Top of Data
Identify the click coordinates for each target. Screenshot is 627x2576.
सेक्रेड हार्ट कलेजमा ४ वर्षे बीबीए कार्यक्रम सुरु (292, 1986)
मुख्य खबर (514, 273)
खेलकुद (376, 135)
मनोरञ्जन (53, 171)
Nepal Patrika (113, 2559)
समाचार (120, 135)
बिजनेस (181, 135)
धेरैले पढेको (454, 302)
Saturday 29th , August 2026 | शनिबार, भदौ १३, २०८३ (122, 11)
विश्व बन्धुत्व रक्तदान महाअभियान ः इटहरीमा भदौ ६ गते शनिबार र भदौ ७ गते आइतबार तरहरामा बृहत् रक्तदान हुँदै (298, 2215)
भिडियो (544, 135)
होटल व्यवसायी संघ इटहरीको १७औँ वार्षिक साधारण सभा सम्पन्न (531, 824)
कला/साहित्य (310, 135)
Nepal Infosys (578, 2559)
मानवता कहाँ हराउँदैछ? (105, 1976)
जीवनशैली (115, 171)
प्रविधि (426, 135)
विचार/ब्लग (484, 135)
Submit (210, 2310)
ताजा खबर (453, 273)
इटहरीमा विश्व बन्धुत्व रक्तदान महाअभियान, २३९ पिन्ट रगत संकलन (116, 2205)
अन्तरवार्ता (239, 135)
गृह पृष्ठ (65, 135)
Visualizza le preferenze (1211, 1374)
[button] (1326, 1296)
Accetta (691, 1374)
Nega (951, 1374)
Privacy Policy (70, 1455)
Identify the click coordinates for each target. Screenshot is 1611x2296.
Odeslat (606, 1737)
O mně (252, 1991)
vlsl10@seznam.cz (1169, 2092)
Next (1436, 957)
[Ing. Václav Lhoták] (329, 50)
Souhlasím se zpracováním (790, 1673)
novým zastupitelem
Bottom of Data
● What the task requires: Beginning at the opening line of the data, transcribe each line exactly until you reach the line with "धेरैले पढेको (454, 302)", which you also include, and go no further.

● Result of this task:
Identify the click coordinates for each target. Screenshot is 627x2576.
सेक्रेड हार्ट कलेजमा ४ वर्षे बीबीए कार्यक्रम सुरु (292, 1986)
मुख्य खबर (514, 273)
खेलकुद (376, 135)
मनोरञ्जन (53, 171)
Nepal Patrika (113, 2559)
समाचार (120, 135)
बिजनेस (181, 135)
धेरैले पढेको (454, 302)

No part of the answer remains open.